TASKS TO CARRY OUT –
A - Please summarize the article below on terrifying '80s toy commercials in two sentences.
B - In the article on '80s toy commercials, what reversed the storm of darkness?

ARTICLE –
------------
Gross Out! Top 10 Most Terrifying Toy Commercials of The ’80s – Part 3

Hey gang! Welcome back! Sorry we lost touch there for a bit… things got a little hectic here at the clubhouse for a while. You see, a fight broke out over the last of the Cool Ranch Doritos, and it eventually escalated to Warriors-esque proportions. During the melee, someone was thrown through one of the clubhouse walls, revealing a long-forgotten cavern. In it, was hidden a powerful relic… that tornado jewel thing from Castlevania II. Messing around with it, we accidentally unleashed a storm of darkness that swallowed the sun, things got out of control, and we were plunged into weeks of monster-filled darkness. Prince appeared out of a hole in the sky to fight Dracula at one point, but eventually someone played a Sacrifyx album backwards, and the process was reversed.

Our memories of the incident are already growing hazy… the grandfather clock (who drug that up here?) has started up again and the first, dim rays of light are starting to break through on the horizon. It would appear that our sleepover, finally, is coming to an end. So there’s only one thing we can do. No, not call our parents and tell them we’re not all dead, there’s plenty of time for that. No, that is NOT you on the back of the milk carton, that’s… some other kid. Pay attention! No, I speak of concluding our top 10 list of The Most Terrifying Toy Commercials of The ‘80s! Be sure to check out Part 1 and Part 2 of our countdown as well.


This time out, we have a pair of contenders from our last segment, here represented by alternate commercials even more demented than their last TV spot – greatest hits before spilling the new blood (or slime), if you will.
------------
RAW DATA –

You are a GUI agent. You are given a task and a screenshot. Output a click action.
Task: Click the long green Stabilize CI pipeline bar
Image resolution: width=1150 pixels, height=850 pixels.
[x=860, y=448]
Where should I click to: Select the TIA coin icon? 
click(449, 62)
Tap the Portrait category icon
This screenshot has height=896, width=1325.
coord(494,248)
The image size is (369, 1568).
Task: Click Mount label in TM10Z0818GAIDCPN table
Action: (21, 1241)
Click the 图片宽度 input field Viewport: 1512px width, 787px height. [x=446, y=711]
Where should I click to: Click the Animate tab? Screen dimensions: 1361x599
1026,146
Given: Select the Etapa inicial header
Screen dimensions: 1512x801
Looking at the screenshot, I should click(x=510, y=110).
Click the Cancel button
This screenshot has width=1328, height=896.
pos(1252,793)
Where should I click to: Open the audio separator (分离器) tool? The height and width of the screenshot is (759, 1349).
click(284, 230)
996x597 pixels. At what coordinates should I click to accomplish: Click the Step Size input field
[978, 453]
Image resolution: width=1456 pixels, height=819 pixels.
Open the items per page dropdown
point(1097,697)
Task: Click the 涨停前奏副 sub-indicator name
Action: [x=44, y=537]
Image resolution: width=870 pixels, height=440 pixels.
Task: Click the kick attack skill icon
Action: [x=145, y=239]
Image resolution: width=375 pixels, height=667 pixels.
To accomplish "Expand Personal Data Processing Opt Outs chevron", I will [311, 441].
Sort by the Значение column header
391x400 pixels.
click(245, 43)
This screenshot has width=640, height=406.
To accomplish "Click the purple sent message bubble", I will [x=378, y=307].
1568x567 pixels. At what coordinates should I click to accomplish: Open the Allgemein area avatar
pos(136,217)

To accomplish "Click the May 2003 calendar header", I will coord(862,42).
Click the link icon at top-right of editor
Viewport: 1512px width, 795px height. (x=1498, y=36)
------------
ANSWERS FOR THE EXERCISE –
A - A fight over the last Cool Ranch Doritos uncovered a relic from Castlevania II that plunged the clubhouse into weeks of monster-filled darkness until the process was reversed, and now the sleepover is coming to an end. To close it out, the countdown of the most terrifying toy commercials of the '80s concludes, starting with two contenders from the last segment shown in alternate commercials.

B - Someone played a Sacrifyx album backwards.